Archive

Archive for November, 2009

Using the sapply function in R

In R, I think one of the most useful functions is sapply.   By using this function, one can avoid writing a loop.  Let me illustrate using this function for the binomial/beta exchangeable model.

The model is

1.  $y_i$ distributed binomial($n_i, p_i$)
2.  $p_1, ..., p_k$ are iid beta($K, \eta$)
3.  $(K, \eta)$ have a vague prior

The log posterior of $\theta_1 = logit(\eta), \theta_2 = \log K$ is programmed in the function betabinexch in the LearnBayes package.
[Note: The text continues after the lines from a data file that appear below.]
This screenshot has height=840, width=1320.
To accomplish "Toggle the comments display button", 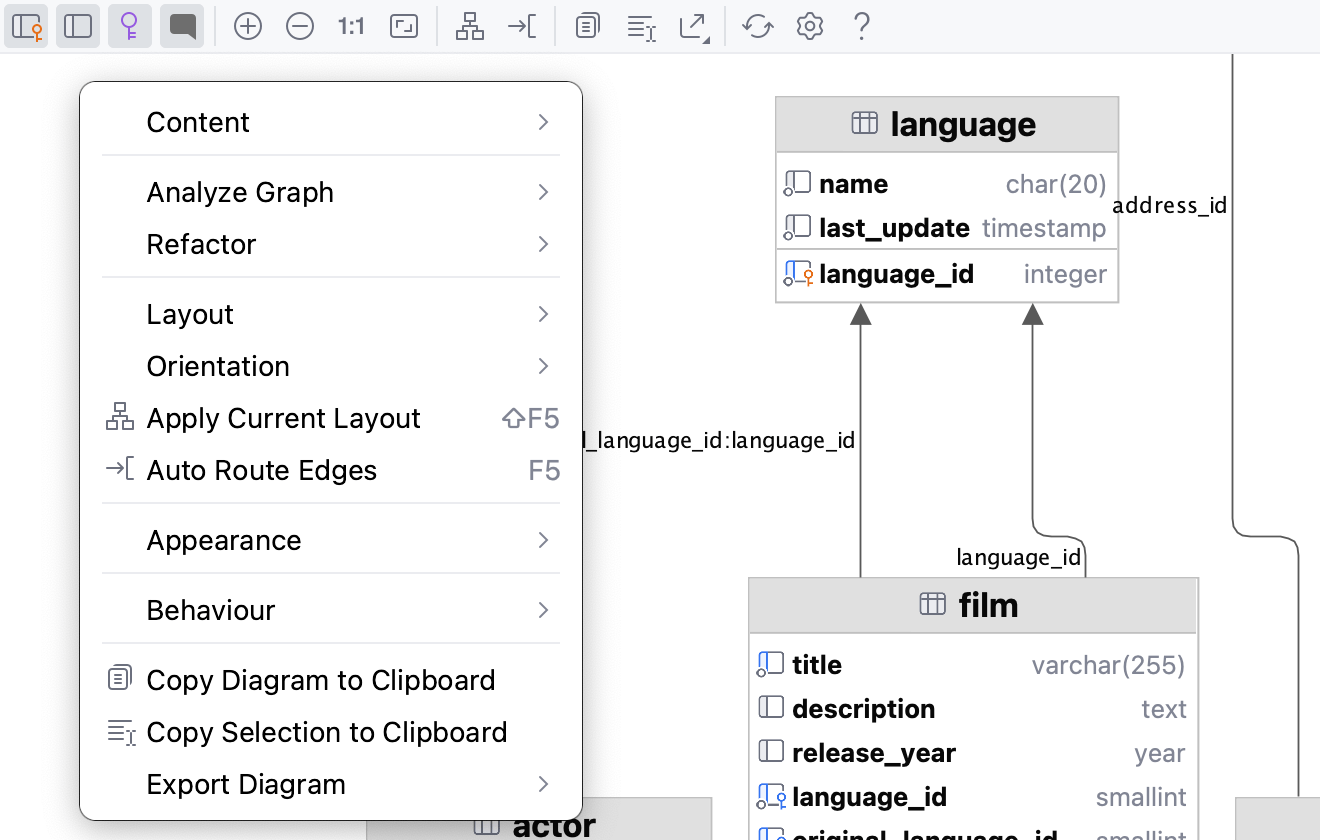I will [x=181, y=26].
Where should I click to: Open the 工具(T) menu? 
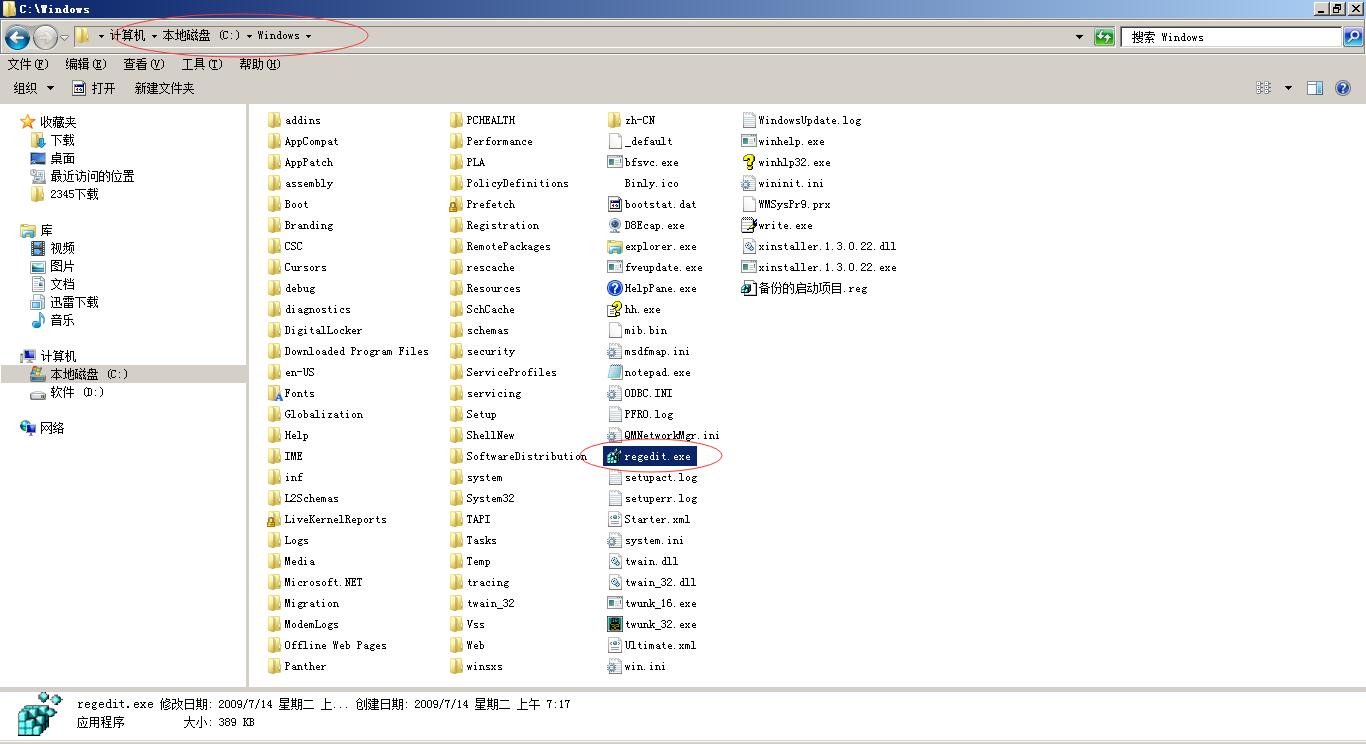point(201,64)
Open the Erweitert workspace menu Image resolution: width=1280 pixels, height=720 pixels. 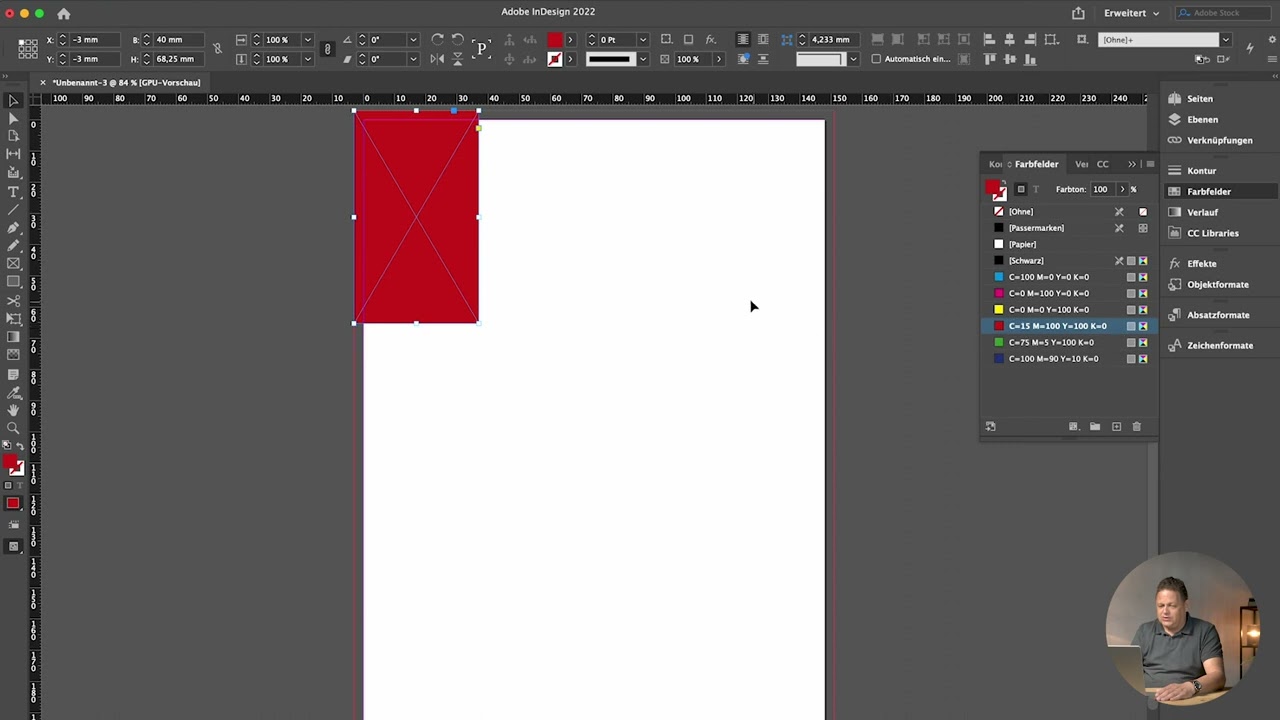click(1126, 12)
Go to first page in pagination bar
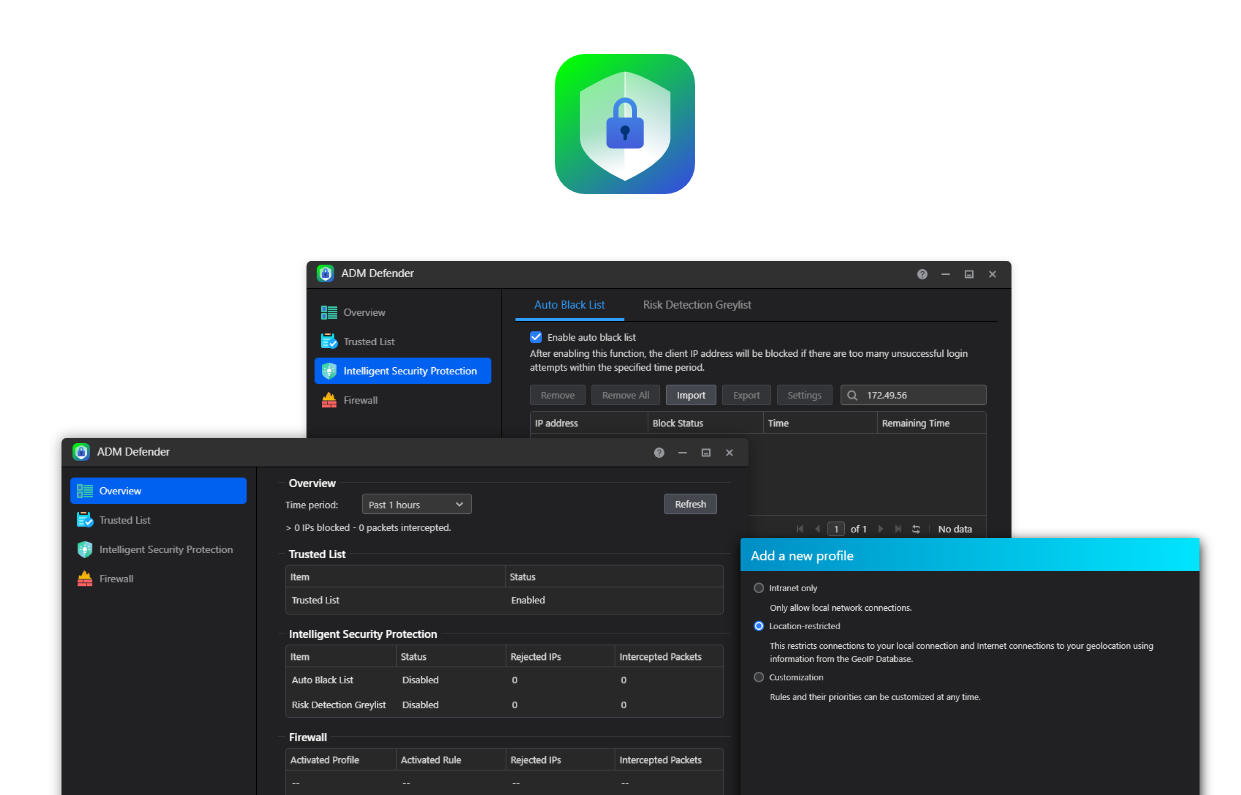The height and width of the screenshot is (795, 1241). [800, 529]
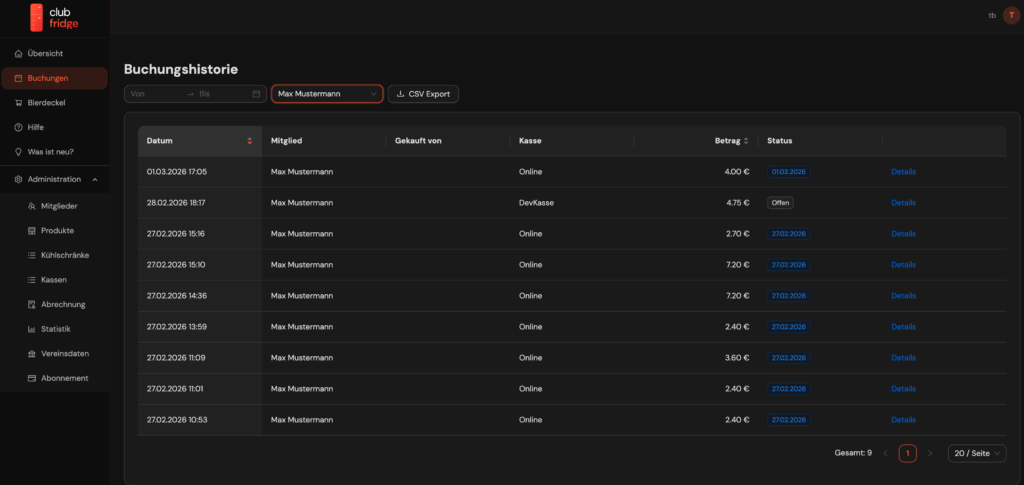This screenshot has width=1024, height=485.
Task: Click the calendar icon in date range field
Action: click(256, 94)
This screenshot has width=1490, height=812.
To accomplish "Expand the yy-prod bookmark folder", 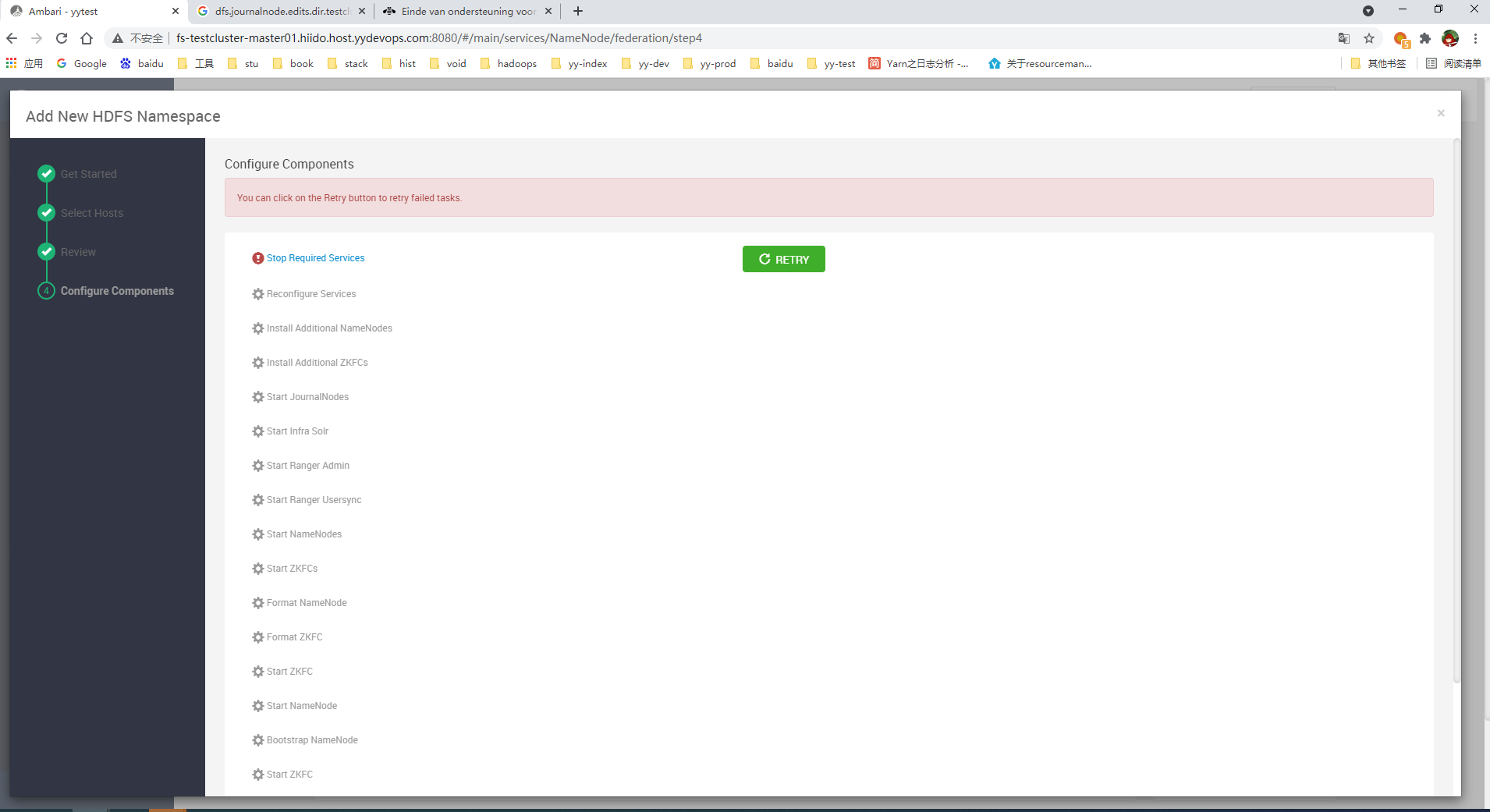I will (x=710, y=64).
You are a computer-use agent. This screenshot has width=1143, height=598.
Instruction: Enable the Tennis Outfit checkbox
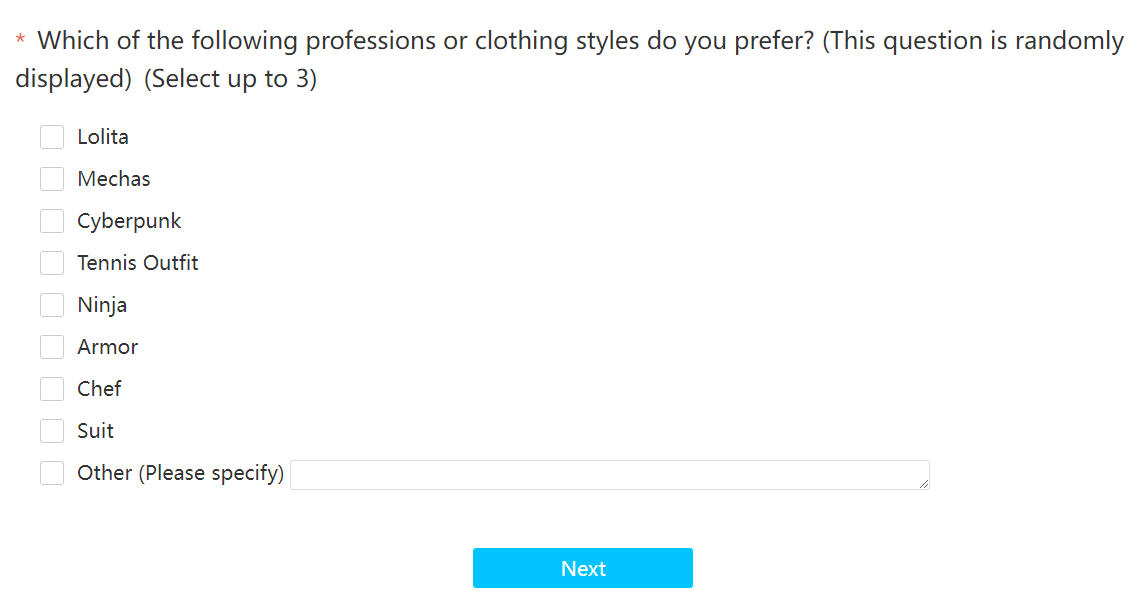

Suppose we wish to obtain a 90% interval estimate for $p_j$.  To simulate from the posterior, we first simulate a value of $(K, \eta)$ from its posterior and then simulate $p_j$ from the posterior  beta($y_j + K \eta, n_j - y_j + K (1-\eta) )$

Let’s consider the famous Efron and Morris baseball data — $y_j$ is the number of hits in $n_j$ at-bats for the $j$th player.

I’ll read in the data, get a normal approximation to the posterior (function laplace), and then do a random walk Metropolis chain — I obtain a simulated sample from $(\theta_1, \theta_2)$.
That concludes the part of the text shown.